> **Stored records**
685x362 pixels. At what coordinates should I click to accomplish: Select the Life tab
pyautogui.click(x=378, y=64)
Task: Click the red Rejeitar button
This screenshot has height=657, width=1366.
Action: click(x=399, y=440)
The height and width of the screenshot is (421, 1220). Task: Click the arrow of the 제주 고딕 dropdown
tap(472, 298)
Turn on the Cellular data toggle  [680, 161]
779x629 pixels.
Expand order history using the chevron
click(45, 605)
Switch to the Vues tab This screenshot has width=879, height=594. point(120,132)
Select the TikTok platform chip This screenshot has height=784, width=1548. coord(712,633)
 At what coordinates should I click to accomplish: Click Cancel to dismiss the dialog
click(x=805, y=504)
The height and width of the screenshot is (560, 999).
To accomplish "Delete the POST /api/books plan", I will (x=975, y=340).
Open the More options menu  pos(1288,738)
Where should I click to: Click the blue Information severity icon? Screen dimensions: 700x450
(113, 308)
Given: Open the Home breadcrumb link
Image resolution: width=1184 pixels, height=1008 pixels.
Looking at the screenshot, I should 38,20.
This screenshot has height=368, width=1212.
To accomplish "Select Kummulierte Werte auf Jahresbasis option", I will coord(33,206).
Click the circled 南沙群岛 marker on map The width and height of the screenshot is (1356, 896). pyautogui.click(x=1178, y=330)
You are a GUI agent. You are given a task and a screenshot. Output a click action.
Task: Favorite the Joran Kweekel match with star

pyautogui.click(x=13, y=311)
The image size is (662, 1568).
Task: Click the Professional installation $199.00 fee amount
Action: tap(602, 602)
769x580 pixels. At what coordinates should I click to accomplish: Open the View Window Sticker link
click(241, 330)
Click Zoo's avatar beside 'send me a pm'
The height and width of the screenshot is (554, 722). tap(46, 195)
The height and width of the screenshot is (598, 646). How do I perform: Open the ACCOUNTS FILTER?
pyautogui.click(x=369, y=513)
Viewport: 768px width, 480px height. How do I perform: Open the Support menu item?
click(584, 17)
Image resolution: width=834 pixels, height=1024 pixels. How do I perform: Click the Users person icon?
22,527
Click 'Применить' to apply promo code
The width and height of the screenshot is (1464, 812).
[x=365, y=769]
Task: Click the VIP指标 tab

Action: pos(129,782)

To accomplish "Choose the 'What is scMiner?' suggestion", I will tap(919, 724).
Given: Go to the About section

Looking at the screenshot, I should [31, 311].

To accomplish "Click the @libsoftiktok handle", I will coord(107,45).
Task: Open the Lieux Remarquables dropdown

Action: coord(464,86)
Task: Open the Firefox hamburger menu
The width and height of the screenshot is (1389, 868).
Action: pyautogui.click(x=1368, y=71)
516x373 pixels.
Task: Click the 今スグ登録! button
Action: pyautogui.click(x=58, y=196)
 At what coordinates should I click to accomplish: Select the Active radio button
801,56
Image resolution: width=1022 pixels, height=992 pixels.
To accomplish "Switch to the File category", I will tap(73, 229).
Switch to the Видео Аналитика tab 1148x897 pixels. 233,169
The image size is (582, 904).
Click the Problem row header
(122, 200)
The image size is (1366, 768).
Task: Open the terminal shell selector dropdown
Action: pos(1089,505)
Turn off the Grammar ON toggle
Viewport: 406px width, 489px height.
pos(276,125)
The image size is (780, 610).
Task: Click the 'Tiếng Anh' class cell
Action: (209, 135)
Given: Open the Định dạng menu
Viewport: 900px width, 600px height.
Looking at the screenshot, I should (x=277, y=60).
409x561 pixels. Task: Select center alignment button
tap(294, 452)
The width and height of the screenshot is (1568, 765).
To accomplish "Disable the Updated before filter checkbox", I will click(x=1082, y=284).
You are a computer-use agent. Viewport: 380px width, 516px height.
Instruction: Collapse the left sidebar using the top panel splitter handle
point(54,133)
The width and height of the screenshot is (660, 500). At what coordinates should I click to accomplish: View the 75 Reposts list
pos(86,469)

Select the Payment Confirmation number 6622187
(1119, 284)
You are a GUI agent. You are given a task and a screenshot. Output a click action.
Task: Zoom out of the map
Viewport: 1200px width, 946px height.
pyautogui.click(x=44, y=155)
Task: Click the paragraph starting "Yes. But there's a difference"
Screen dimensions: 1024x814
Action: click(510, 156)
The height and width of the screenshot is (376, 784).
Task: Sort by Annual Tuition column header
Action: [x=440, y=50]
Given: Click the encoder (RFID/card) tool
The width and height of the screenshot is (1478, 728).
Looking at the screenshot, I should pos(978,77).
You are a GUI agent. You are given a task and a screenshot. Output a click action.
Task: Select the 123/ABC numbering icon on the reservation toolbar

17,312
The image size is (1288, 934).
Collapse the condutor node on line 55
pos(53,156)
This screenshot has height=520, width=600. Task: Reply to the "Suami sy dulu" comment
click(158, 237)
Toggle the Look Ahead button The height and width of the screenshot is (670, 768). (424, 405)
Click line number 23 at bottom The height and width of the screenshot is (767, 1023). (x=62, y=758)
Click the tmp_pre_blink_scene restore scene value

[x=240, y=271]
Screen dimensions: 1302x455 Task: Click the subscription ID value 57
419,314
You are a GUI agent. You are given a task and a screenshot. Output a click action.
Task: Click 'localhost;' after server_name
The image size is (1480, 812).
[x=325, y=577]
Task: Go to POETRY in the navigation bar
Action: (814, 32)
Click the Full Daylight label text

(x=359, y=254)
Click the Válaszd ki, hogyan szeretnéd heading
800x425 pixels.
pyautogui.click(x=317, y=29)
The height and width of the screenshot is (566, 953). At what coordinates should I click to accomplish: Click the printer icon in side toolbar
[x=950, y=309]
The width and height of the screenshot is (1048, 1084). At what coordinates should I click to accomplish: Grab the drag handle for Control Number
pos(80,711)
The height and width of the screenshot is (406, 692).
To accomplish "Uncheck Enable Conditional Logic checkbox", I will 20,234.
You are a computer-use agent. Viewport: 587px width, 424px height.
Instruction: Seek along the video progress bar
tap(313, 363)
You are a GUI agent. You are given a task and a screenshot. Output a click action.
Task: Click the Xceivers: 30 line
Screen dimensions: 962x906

> **EXERCISE**
Read the data above. Pull out each line in which the string "Turn" appears.

> **SOLUTION TO THIS EXERCISE**
Turn on the Cellular data toggle  [680, 161]
Turn off the Grammar ON toggle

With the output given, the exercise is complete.